NOTE: This package is still a work in progress and is yet not released or officially supported
For students and researchers who are comfortable with at least glm()
and want to conduct multilevel regression with post-stratification
(MRP), the mrpkit
R package provides a reproducible, opinionated, and
highly structured workflow. Unlike writing all the code yourself, using
mrpkit
proactively addresses many common issues, and makes it possible
for people who are new to MRP to quickly conduct their first analysis.
The package first assists in setting up the survey data and
relationships between different variables in the sample and the
population.

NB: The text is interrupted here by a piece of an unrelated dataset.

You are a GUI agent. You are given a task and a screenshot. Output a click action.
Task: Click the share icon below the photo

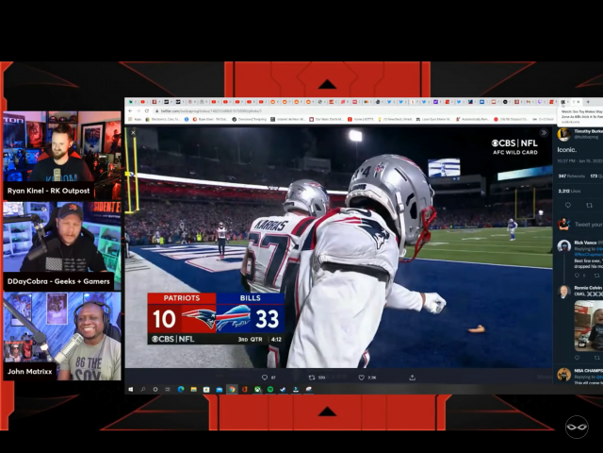412,378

From there, a substantial amount of data cleaning is
automated, saving time and reducing the risk of coding errors. mrpkit
has native support for multilevel binomial and Bernoulli models fit with
lme4 and Stan (via brms and rstanarm) and also allows for the use of
custom modeling functions. After model fitting, mrpkit
handles the
post-stratification step, producing population and sub-population
estimates. Summary statistics and simple visualizations of the resulting
MRP estimates are provided.
You can install the development version of mrpkit
from GitHub:
# install.packages("remotes")
remotes::install_github("lauken13/mrpkit")
mrpkit
is licensed under an MIT license. See the LICENSE.md
file.
library(mrpkit)
# Some fake survey data for demonstration
head(shape_survey)
#> age gender vote_for highest_educ state y wt
#> 1 56-65 male BP some college State D no 79.90290
#> 2 46-55 male Circle Party 4-year college State B yes 89.12213
#> 3 36-45 male Circle Party associates State D no 92.90569
#> 4 18-25 male Box Party high school State B yes 80.78384
#> 5 56-65 female BP high school State A yes 89.85756
#> 6 56-65 female Circle Party 4-year college State B yes 117.04200
# Create SurveyData object for the sample
box_prefs <- SurveyData$new(
data = shape_survey,
questions = list(
age = "Please identify your age group",
gender = "Please select your gender",
vote_for = "Which party did you vote for in the 2018 election?",
y = "If today is the election day, would you vote for the Box Party?"
),
responses = list(
age = levels(shape_survey$age),
gender = levels(shape_survey$gender),
# Here we use a dataframe for the responses because the levels in the data are abridged versions of the actual responses
# This can be useful when surveys have brief/non descriptive responses.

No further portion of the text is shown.